If harmonia means 'key,' there is no difficulty. The scale of a lyre was usually the standard octave from Hypatê to Nêtê: and that octave might be in any one key. But if a mode is somehow characterised by a particular succession of intervals, what becomes of the standard octave? No one succession of intervals can then be singled out. It may be said that the standard octave is in fact the scale of a particular mode, which had come to be regarded as the type, viz. the Dorian. But there is no trace of any such prominence of the Dorian mode as this would necessitate. The philosophers who recognise its elevation and Hellenic purity are very far from implying that it had the chief place in popular regard. Indeed the contrary was evidently the case [16].
§ 20. Tonality of the Greek musical scale.

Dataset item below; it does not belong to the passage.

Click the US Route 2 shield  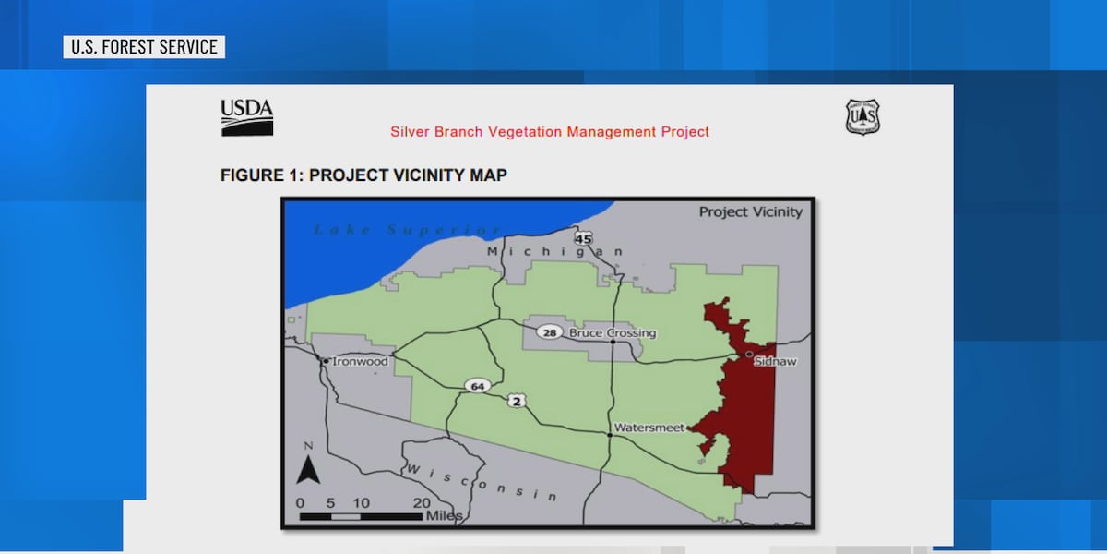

It may be said here that the value of a series of notes as the basis of a distinct mode—in the modern sense of the word—depends essentially upon the tonality. A single scale might yield music of different modes if the key-note were different. It is necessary therefore to collect the scanty notices which we possess bearing upon the tonality of Greek music. The chief evidence on the subject is a passage of the Problems, the importance of which was first pointed out by Helmholtz [17].
It is as follows:
Arist. Probl. xix. 20: Dia ti ean men tis tên mesên kinêsê hêmôn, harmosas tas allas chordas, kai chrêtai tô organô, ou monon hotan kata ton tês mesês genêtai phthongon lypei kai phainetai anarmoston, alla kai kata tên allên melôdian, ean de tên lichanon ê tina allon phthongon, tote phainetai diapherein monon hotan kakeinê tis chrêtai? ê eulogôs touto symbainei? panta gar ta chrêsta melê pollakis tê mesê chrêtai, kai pantes hoi agathoi poiêtai pykna pros tên mesên apantôsi, kan apelthôsi tachy epanerchontai, pros de allên houtôs oudemian. kathaper ek tôn logôn eniôn exairethentôn syndesmôn ouk estin ho logos Hellênikos, hoion to te kai to kai, enioi de outhen lypousi, dia to tois men anankaion einai chrêsthai pollakis, ei estai logos, tois de mê, houtô kai tôn phthongôn hê mesê hôsper syndesmos esti, kai malista tôn kalôn, dia to pleistakis enyparchein ton phthongon autês.

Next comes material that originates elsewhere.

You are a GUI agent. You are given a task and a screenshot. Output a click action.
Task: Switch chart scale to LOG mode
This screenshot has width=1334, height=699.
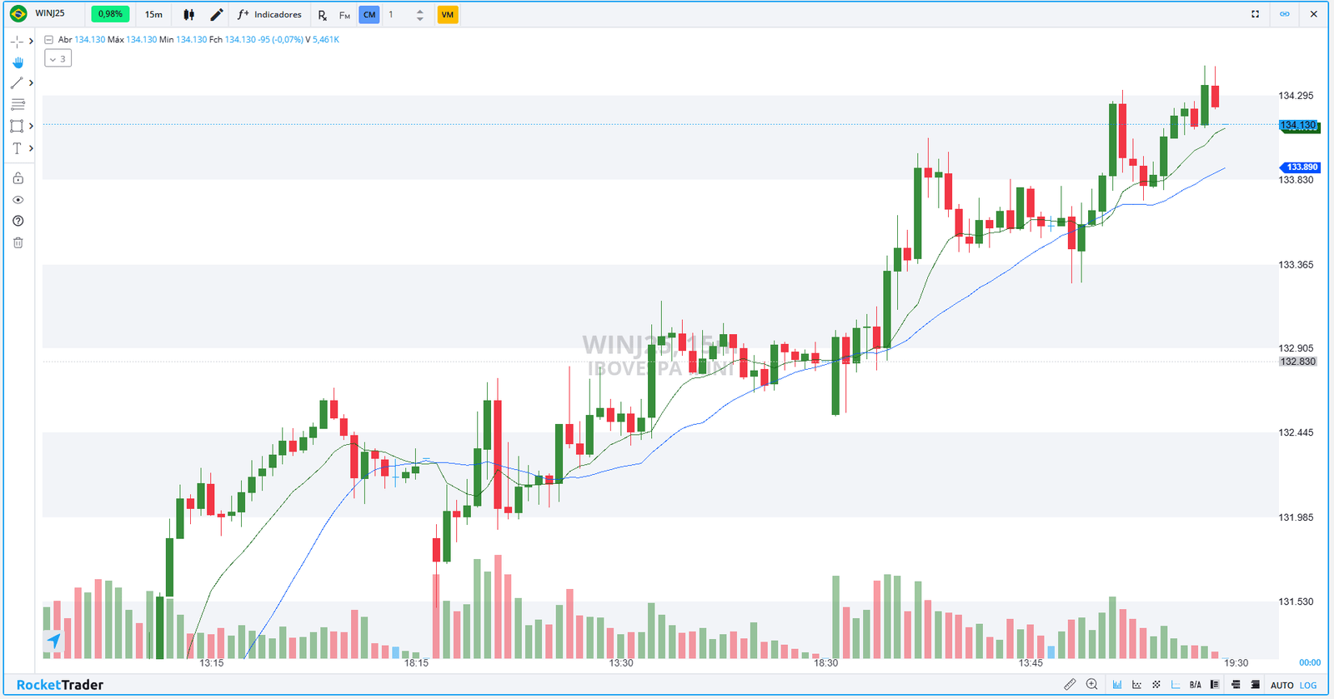[x=1308, y=684]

'Why is it that if the Mesê is altered, after the other strings have been tuned, the instrument is felt to be out of tune, not only when the Mesê is sounded, but through the whole of the music,—whereas if the Lichanos or any other note is out of tune, it seems to be perceived only when that note is struck? Is it to be explained on the ground that all good melodies often use the Mesê, and all good composers resort to it frequently, and if they leave it soon return again, but do not make the same use of any other note? just as language cannot be Greek if certain conjunctions are omitted, such as te and kai, while others may be dispensed with, because the one class is necessary for language, but not the other: so with musical sounds the Mesê is a kind of 'conjunction,' especially of beautiful sounds, since it is most often heard among these.'
In another place (xix. 36) the question is answered by saying that the notes of a scale stand in a certain relation to the Mesê, which determines them with reference to it (hê taxis hê hekastês êdê di' ekeinên): so that the loss of the Mesê means the loss of the ground and unifying element of the scale (arthentos tou aitiou tou hêrmosthai kai tou synechontos) [18].
These passages imply that in the scale known to Aristotle, viz. the octave e-e, the Mesê a had the character of a Tonic or key-note. This must have been true a fortiori of the older seven-stringed scale, in which the Mesê united the two conjunct tetrachords. It was quite in accordance with this state of things that the later enlargement completed the octaves from Mesê downwards and upwards, so that the scale consisted of two octaves of the form a-a. As to the question how the Tonic character of the Mesê was shown, in what parts of the melody it was necessarily heard, and the like, we can but guess. The statement of the Problems is not repeated by any technical writer, and accordingly it does not appear that any rules on the subject had been arrived at. It is significant, perhaps, that the frequent use of the Mesê is spoken of as characteristic of good melody (panta ta chrêsta melê pollakis tê mesê chrêtai), as though tonality were a merit rather than a necessity.